What to do — Only a number is wanted here: the count of lines in the data below where the string "cell" occurs.
Provided data: Begin
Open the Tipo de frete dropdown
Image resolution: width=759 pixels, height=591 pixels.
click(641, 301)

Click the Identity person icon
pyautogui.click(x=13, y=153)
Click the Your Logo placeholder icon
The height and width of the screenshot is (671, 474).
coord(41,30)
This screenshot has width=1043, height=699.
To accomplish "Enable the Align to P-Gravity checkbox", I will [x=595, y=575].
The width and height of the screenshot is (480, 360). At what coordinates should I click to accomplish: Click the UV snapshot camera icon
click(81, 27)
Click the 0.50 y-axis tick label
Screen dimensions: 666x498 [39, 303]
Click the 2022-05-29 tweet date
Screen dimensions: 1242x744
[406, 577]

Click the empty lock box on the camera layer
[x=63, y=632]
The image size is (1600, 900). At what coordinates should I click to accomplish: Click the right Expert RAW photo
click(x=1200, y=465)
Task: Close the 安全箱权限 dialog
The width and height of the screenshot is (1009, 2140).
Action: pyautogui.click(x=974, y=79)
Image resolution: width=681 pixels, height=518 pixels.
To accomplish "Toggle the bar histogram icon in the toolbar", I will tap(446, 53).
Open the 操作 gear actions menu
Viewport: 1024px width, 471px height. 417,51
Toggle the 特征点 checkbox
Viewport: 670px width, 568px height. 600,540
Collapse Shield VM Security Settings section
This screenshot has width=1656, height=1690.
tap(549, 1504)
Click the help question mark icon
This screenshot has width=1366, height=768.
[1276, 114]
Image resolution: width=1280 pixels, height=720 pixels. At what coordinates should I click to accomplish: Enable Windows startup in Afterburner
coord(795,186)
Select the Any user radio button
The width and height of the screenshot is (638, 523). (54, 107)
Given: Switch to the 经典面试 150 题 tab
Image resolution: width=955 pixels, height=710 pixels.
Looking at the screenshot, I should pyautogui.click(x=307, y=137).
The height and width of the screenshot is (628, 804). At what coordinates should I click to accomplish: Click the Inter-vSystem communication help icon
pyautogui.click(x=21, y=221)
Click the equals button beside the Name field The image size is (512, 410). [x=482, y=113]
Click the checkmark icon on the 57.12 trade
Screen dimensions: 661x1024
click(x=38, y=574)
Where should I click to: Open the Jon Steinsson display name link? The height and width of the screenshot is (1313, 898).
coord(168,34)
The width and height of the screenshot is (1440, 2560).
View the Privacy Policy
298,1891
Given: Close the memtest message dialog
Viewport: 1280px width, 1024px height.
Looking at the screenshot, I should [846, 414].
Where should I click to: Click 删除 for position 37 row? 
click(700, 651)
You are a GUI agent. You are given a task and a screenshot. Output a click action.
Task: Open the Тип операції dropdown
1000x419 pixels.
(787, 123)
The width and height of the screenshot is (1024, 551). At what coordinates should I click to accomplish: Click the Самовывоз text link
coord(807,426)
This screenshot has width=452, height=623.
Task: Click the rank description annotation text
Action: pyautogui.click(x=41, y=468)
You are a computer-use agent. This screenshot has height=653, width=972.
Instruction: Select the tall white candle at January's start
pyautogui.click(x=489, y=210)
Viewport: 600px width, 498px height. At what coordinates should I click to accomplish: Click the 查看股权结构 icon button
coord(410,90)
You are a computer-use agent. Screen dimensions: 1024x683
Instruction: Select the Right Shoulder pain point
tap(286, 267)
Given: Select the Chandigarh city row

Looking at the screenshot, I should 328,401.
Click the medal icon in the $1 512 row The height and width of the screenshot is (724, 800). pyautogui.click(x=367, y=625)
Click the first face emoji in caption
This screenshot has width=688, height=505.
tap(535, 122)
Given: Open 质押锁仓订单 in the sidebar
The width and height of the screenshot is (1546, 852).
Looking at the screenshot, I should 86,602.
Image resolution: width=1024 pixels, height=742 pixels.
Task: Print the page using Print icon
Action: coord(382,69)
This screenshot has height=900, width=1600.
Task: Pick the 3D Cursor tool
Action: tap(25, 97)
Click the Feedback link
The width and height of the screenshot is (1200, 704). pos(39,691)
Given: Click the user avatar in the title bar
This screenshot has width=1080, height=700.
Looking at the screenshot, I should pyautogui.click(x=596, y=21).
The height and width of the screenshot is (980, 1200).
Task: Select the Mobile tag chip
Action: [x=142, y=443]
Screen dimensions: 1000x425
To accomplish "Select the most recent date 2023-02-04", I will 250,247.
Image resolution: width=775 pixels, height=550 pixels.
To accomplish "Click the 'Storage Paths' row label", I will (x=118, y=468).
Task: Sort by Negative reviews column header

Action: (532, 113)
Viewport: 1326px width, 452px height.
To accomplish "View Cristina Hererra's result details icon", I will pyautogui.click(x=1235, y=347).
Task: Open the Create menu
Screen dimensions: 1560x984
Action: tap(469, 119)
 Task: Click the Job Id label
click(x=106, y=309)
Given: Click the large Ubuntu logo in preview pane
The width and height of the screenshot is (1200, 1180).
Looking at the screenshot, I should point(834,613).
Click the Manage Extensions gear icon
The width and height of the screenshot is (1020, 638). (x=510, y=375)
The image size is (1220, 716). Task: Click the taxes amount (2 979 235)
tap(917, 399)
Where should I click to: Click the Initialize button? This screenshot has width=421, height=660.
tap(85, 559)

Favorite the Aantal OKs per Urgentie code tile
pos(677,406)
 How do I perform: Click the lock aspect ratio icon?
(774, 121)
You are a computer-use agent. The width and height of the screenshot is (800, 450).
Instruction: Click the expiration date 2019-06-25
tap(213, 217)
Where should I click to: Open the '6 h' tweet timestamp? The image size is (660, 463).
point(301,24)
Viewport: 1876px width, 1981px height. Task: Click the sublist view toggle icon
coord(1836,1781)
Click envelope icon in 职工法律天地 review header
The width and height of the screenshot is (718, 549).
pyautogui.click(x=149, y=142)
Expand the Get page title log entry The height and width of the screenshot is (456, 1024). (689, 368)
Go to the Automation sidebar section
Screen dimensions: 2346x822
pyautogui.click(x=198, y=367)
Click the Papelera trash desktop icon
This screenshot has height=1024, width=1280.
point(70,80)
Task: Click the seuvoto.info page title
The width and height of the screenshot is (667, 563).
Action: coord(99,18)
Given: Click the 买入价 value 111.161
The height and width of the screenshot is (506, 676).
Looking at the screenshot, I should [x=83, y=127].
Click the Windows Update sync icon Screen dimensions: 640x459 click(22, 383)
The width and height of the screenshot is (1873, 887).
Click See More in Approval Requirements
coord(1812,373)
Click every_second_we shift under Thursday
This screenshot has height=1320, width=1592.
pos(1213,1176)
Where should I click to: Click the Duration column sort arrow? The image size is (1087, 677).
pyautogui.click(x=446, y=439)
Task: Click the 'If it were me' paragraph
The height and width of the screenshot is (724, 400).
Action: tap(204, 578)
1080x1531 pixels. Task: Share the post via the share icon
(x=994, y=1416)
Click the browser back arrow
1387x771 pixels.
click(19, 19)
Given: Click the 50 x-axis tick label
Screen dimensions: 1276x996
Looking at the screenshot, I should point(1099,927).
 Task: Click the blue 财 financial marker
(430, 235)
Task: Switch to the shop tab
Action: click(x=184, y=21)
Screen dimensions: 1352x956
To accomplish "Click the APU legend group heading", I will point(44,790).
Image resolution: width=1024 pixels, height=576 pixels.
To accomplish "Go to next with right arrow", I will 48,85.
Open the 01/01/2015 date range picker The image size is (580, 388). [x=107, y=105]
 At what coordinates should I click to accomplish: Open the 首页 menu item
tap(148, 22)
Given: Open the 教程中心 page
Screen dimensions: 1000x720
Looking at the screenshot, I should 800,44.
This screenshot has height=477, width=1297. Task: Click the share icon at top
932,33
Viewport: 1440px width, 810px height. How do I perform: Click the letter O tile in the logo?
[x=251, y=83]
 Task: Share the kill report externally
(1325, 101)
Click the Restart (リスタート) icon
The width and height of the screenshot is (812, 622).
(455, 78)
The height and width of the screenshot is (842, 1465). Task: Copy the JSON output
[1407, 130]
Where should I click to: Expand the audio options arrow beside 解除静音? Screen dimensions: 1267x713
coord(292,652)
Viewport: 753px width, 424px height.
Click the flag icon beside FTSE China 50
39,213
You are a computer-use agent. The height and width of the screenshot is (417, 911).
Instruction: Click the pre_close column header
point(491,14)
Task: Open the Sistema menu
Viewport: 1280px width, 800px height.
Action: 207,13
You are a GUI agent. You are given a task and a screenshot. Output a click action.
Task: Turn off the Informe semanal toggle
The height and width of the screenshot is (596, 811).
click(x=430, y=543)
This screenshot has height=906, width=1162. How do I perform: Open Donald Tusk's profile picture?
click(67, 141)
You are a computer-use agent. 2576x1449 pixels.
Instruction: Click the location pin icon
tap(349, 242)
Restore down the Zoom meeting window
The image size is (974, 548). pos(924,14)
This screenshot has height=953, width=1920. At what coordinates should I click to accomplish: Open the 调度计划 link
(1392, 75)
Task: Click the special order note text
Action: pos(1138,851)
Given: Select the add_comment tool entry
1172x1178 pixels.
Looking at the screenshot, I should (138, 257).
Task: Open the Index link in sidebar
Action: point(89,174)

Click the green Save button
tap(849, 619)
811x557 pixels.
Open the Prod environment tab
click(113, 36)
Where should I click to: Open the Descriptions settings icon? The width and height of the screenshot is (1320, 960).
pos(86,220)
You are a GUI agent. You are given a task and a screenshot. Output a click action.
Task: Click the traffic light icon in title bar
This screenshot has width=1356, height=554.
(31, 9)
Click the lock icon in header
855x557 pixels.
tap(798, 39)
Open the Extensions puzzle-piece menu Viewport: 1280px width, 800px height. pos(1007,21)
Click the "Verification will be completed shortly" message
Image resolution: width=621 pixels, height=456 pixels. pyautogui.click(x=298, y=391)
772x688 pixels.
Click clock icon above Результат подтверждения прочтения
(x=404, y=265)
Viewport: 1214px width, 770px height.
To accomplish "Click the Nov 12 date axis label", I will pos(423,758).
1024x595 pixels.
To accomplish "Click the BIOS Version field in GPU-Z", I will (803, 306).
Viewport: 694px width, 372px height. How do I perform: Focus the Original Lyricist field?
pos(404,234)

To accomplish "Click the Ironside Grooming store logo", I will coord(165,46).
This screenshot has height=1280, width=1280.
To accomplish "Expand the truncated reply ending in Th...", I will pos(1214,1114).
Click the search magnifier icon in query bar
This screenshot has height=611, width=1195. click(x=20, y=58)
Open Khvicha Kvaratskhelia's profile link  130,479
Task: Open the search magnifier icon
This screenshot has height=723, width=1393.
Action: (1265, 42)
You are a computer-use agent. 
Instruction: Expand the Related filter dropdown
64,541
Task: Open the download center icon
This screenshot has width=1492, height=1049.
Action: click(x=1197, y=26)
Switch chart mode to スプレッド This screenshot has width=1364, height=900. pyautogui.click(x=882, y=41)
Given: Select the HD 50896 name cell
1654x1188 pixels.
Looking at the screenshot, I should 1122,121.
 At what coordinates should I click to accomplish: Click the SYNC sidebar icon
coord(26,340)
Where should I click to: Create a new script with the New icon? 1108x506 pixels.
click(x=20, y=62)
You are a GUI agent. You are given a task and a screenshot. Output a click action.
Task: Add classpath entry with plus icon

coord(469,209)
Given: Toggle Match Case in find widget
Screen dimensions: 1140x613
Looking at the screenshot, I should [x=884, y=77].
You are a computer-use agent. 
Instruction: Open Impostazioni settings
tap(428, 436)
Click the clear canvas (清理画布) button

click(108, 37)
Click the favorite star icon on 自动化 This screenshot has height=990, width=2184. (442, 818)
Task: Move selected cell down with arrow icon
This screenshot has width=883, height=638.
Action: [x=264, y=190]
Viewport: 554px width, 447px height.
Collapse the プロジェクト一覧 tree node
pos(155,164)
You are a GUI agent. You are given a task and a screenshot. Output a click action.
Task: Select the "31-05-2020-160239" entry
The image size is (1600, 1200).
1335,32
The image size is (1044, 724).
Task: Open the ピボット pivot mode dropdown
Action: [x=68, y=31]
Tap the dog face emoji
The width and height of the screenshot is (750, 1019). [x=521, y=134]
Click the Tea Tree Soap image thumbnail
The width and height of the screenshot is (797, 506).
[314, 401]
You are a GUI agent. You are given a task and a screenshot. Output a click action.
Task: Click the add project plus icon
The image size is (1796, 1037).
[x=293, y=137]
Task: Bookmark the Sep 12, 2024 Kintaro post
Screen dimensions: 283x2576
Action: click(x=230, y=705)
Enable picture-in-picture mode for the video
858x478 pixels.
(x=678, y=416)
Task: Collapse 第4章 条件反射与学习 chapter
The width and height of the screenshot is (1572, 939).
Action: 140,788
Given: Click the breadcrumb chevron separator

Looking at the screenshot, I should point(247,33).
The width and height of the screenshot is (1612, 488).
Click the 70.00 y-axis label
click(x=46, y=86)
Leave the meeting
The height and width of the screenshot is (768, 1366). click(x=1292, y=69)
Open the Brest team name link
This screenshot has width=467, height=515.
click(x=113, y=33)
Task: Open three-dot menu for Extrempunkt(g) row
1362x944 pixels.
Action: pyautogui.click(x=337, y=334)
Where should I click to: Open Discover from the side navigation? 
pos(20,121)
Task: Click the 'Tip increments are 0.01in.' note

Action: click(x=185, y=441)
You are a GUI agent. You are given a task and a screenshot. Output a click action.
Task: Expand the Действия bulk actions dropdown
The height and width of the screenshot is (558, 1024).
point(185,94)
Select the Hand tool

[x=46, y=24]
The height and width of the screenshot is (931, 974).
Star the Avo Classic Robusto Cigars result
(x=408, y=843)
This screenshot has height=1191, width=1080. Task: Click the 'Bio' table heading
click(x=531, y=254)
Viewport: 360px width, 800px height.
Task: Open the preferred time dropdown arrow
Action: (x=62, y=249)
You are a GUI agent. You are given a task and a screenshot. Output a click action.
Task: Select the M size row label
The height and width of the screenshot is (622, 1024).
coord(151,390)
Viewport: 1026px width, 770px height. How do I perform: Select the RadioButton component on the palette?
Provided data: End
Solution — 2